Some of the artists have local connections, though most now live elsewhere. Wood is a Hampshire College graduate, and Granger, the illustrator, graduated from UMass Amherst. Granger now lives in New Haven, but comes to the region at least a few times a year to be part of a theatrical group, the Royal Frog Ballet, that was co-founded by Wood. Each year the players put on outdoor performances in the Valley; in recent years (not in 2020) those have taken place at Park Hill Orchard in Easthampton.

In other cases, Harrell and Wood have enlisted artists they know from other places. For instance, Max ZT is an acclaimed hammered dulcimer player — the Brooklyn, New York-based artist was part of the recent virtual First Night Northampton 2020 performance — who Harrell met when both were students at Bard College in New York state.

Harrell also previously worked with Bread and Puppet Theater of Glover, Vermont, a group that has performed regularly in the Valley over the years. Through that ensemble he met Guerrero, a past Bread and Puppet performer who now makes documentary films in Mexico. Harrell also got to know Friedman and Lander, a Vermont couple who run Modern Times Theater, which presents a mix of puppet theater and vaudeville shows.

“It made sense for us to reach out to artists that we knew and had worked with to do this,” said Harrell, who’s originally from North Carolina and has set up the CSArts project through the website of a theatrical group there that he co-founded, Rural Academy Theater. “These are all really talented people.”

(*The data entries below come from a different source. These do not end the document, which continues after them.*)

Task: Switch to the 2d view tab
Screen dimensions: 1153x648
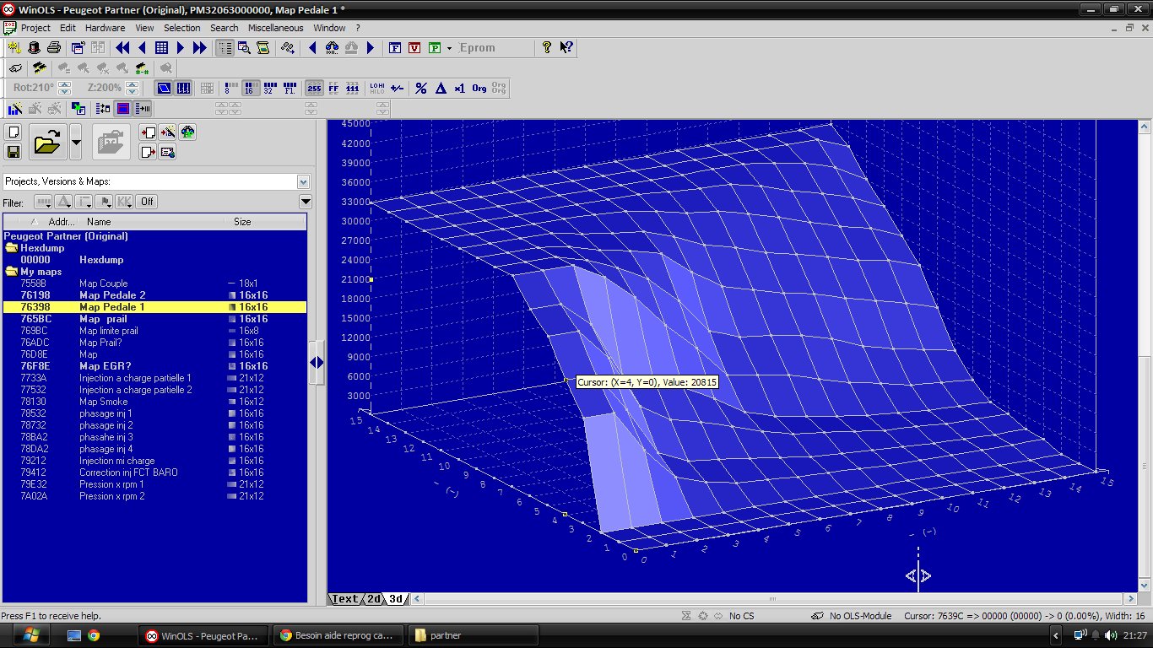Action: [x=372, y=599]
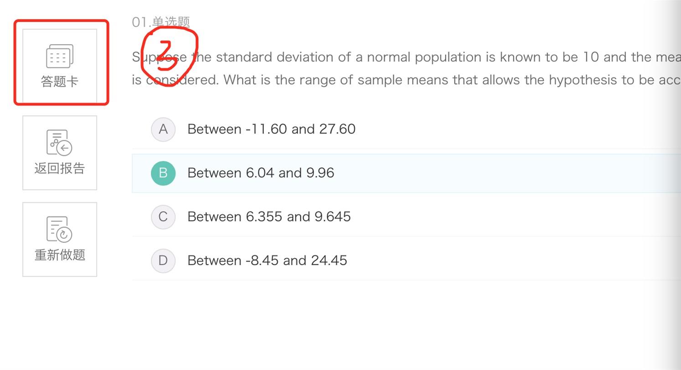Click the 返回报告 label text
681x370 pixels.
tap(60, 168)
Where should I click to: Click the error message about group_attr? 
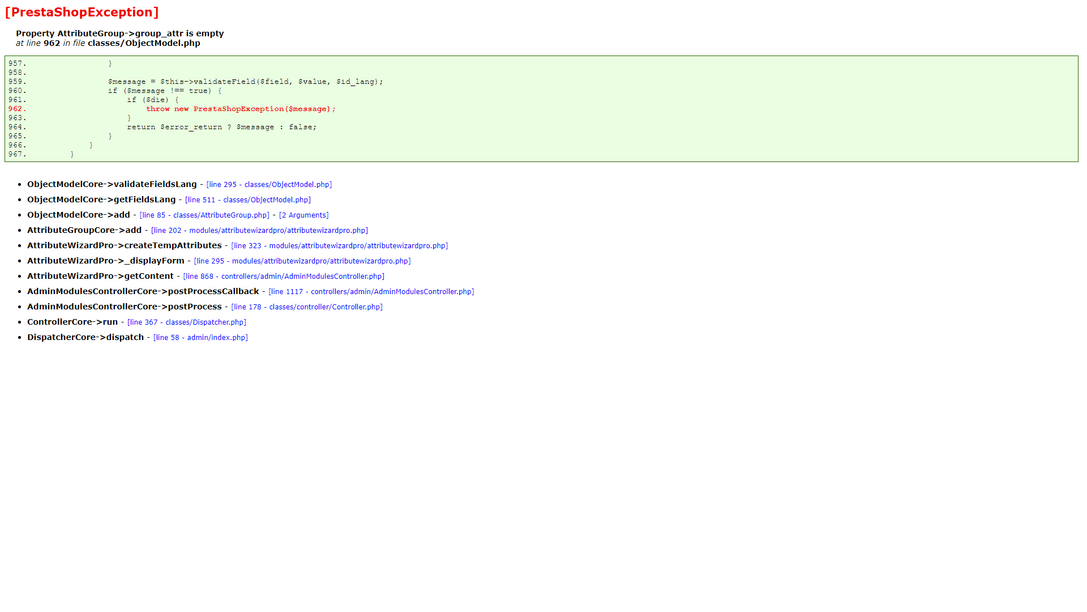coord(119,33)
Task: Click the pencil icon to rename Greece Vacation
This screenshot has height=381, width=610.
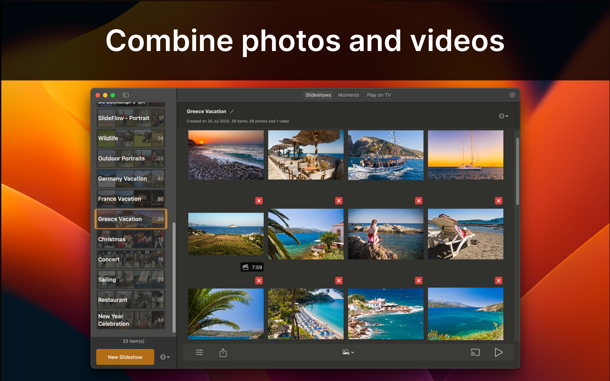Action: tap(232, 111)
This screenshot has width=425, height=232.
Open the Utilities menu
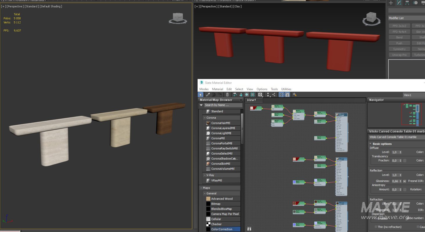(x=286, y=89)
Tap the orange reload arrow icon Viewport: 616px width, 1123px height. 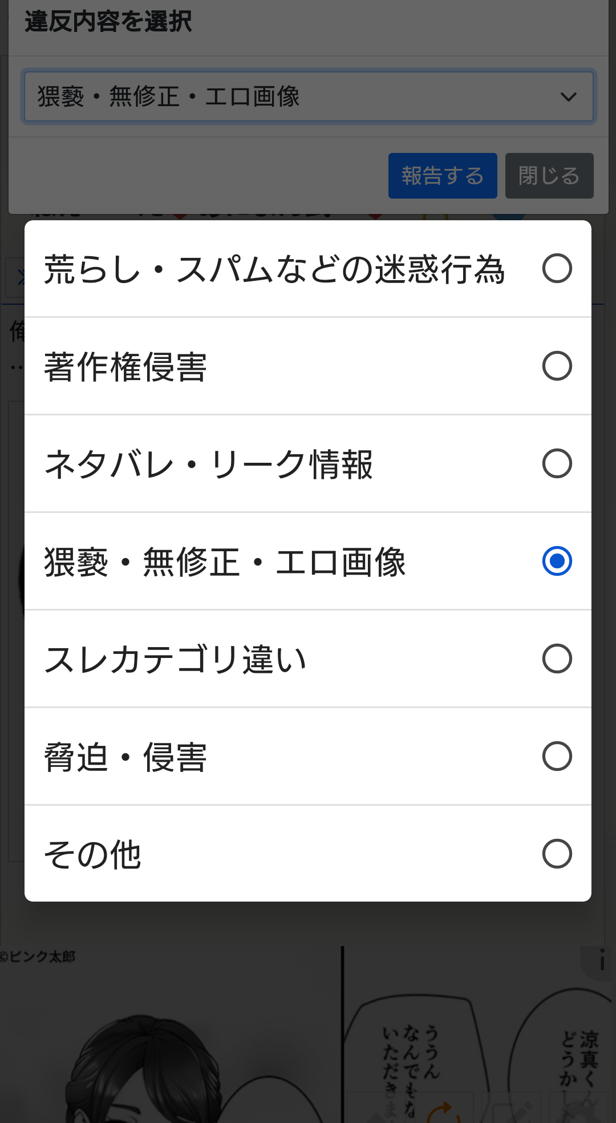(443, 1112)
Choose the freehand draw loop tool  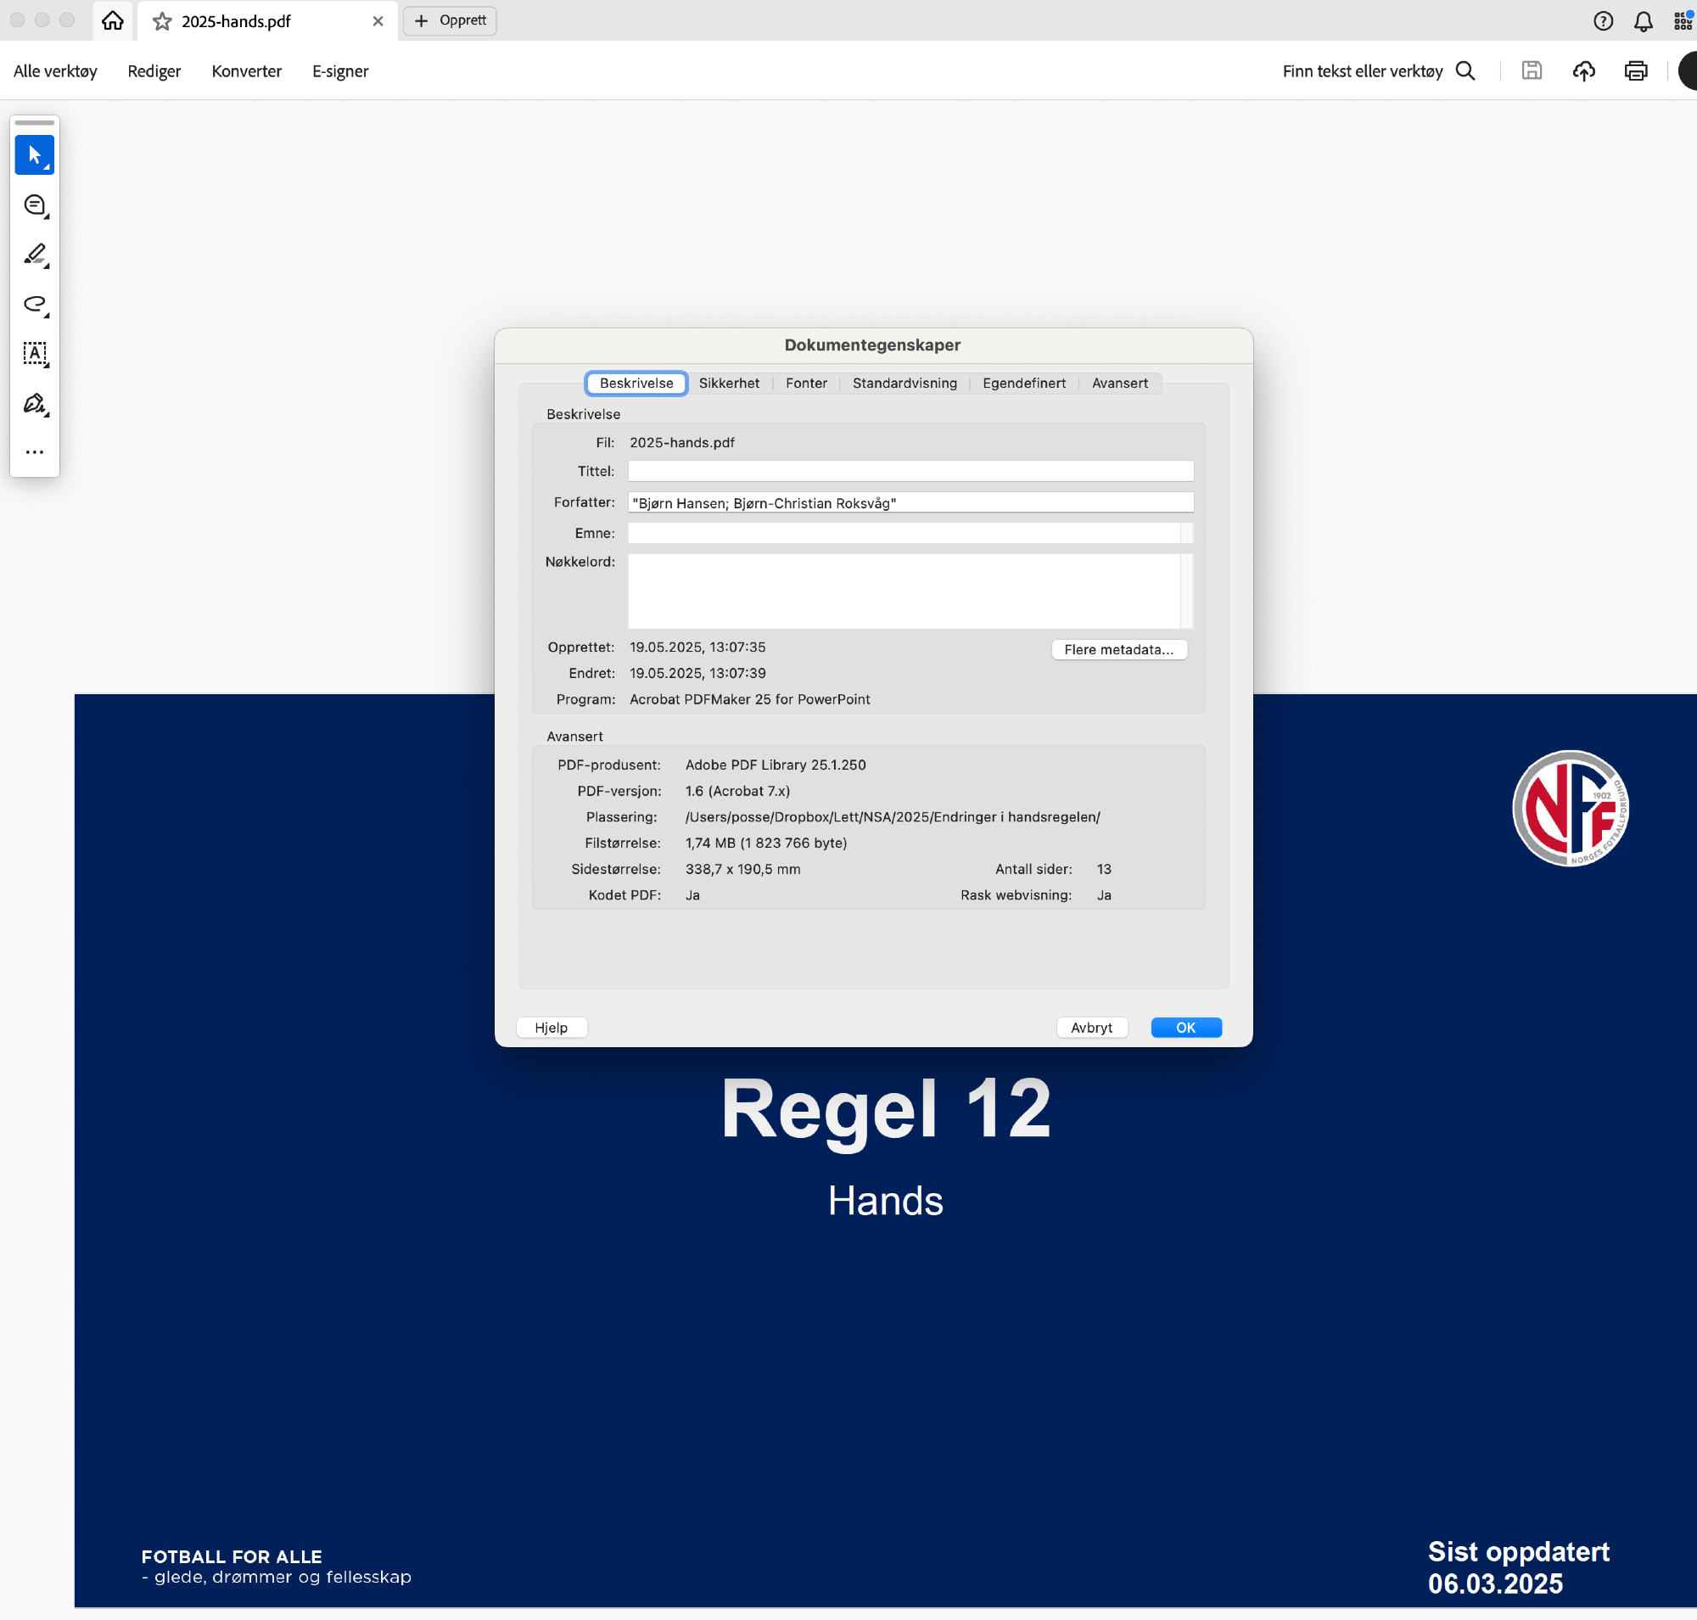[35, 304]
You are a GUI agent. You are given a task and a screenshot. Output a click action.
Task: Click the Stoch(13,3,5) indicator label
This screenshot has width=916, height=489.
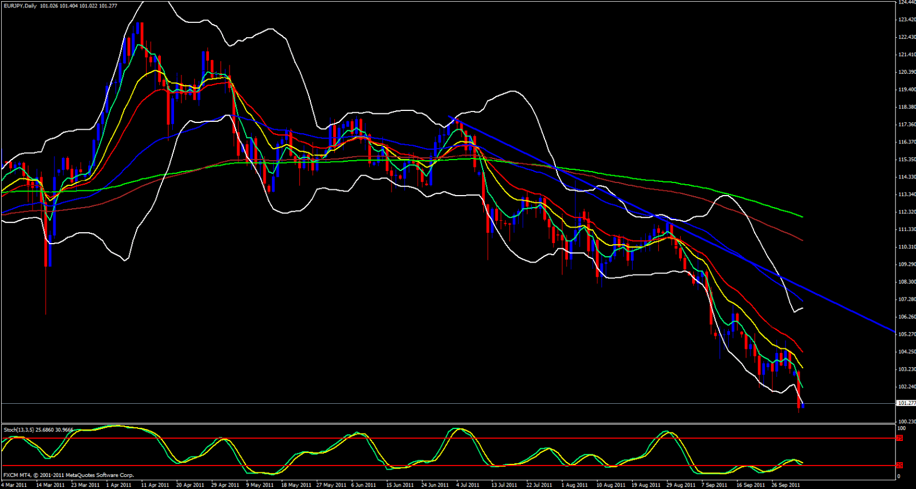click(x=19, y=430)
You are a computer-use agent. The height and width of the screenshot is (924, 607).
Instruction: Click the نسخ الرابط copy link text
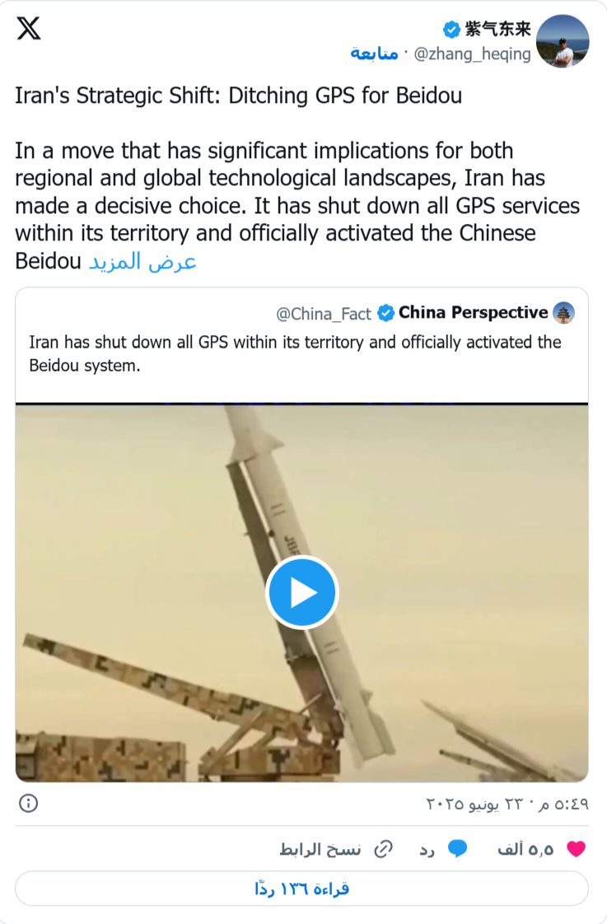click(320, 849)
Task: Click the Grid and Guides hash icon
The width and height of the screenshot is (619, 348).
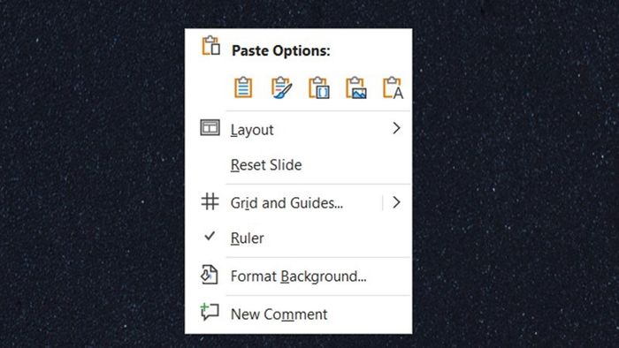Action: coord(210,201)
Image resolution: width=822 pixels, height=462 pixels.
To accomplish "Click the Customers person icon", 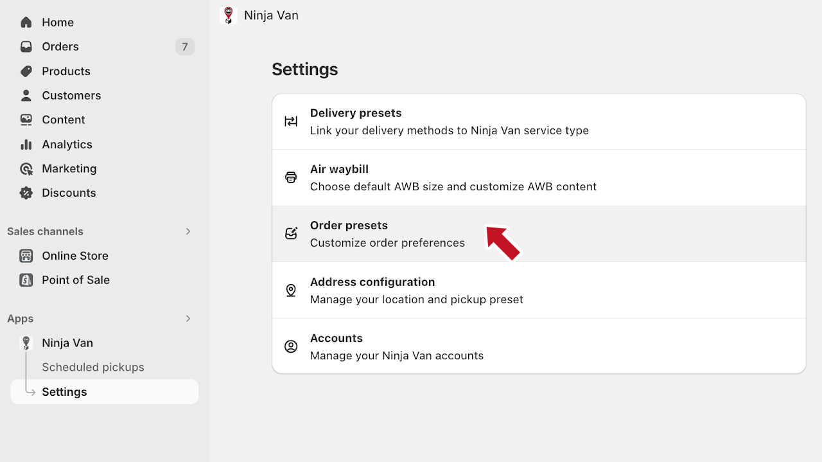I will click(26, 96).
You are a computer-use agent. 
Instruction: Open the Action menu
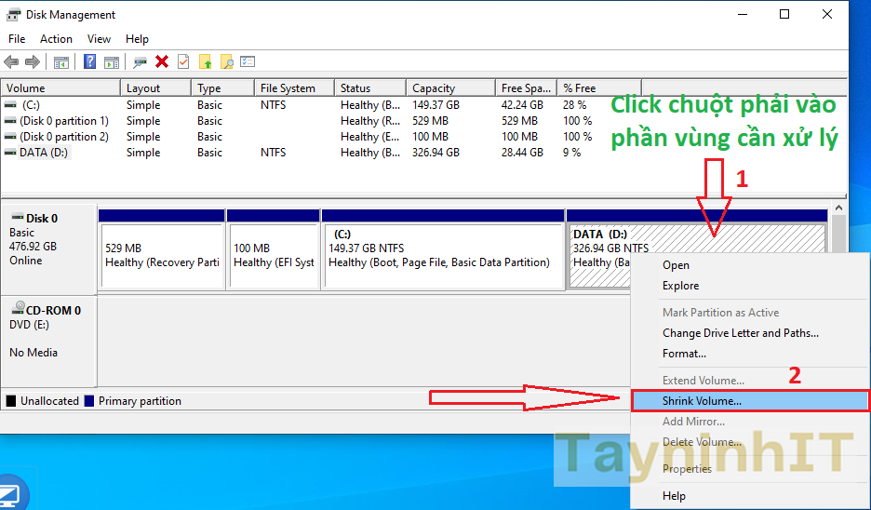pyautogui.click(x=56, y=39)
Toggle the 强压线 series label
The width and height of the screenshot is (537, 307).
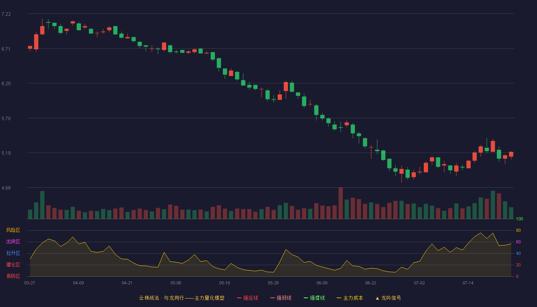tap(251, 298)
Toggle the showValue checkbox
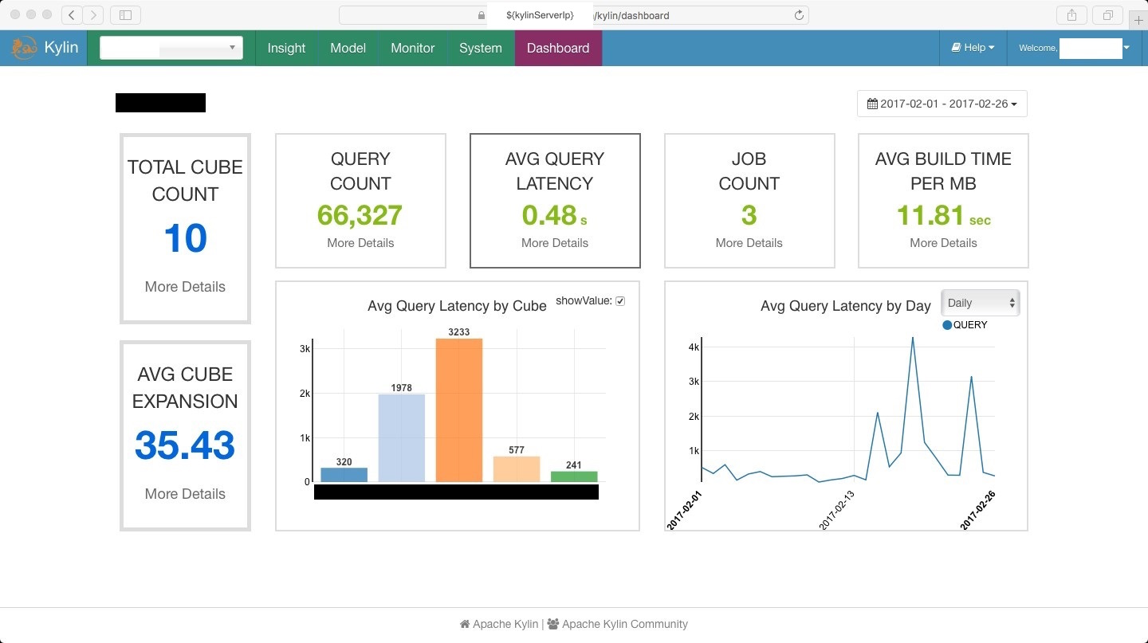 620,301
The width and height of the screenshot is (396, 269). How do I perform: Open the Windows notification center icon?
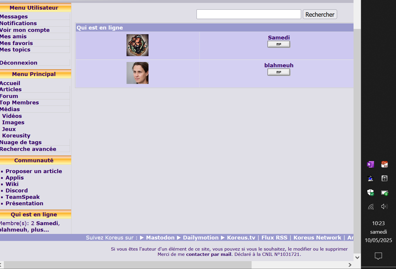click(x=378, y=256)
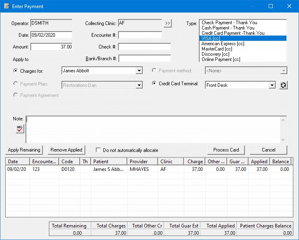Click the spell check ABC icon
Screen dimensions: 299x240
pyautogui.click(x=20, y=128)
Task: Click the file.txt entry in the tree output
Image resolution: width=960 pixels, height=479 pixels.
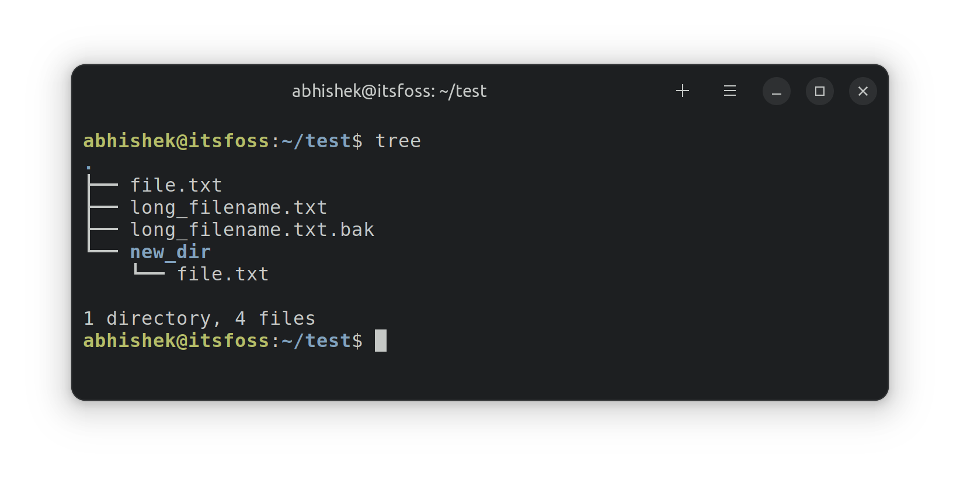Action: 176,184
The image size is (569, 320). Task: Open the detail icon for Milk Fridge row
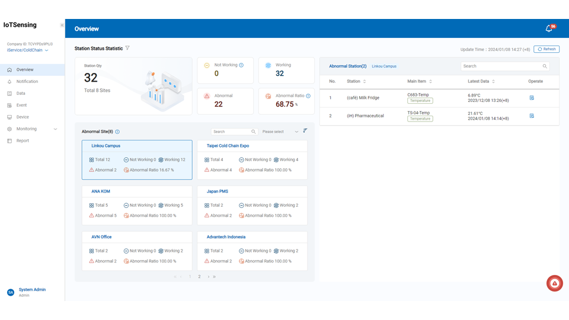pyautogui.click(x=532, y=98)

What the participating artists will deliver to shareholders in CSArts will be left up to artists, Harrell says. Friedman and Lander are working on a musical comedy album, he notes, and will likely share parts of that with shareholders. Max ZT and Wilson — the latter is a singer-songwriter, saxophonist and composer based in Minnesota — will presumably make recordings available.

“I think part of the appeal is that what you’ll get will be a surprise,” Harrell added. “And it will come in the mail — something you can hold, not just see on a screen.”

Beyond that, his hope is that the project will not only put some money in artists’ hands but give them some emotional reinforcement that people value their work.

“By being a part of this, I think you can send a message that artists are important, that we all need art, and that both of those things we still be true when the pandemic finally passes,” he said.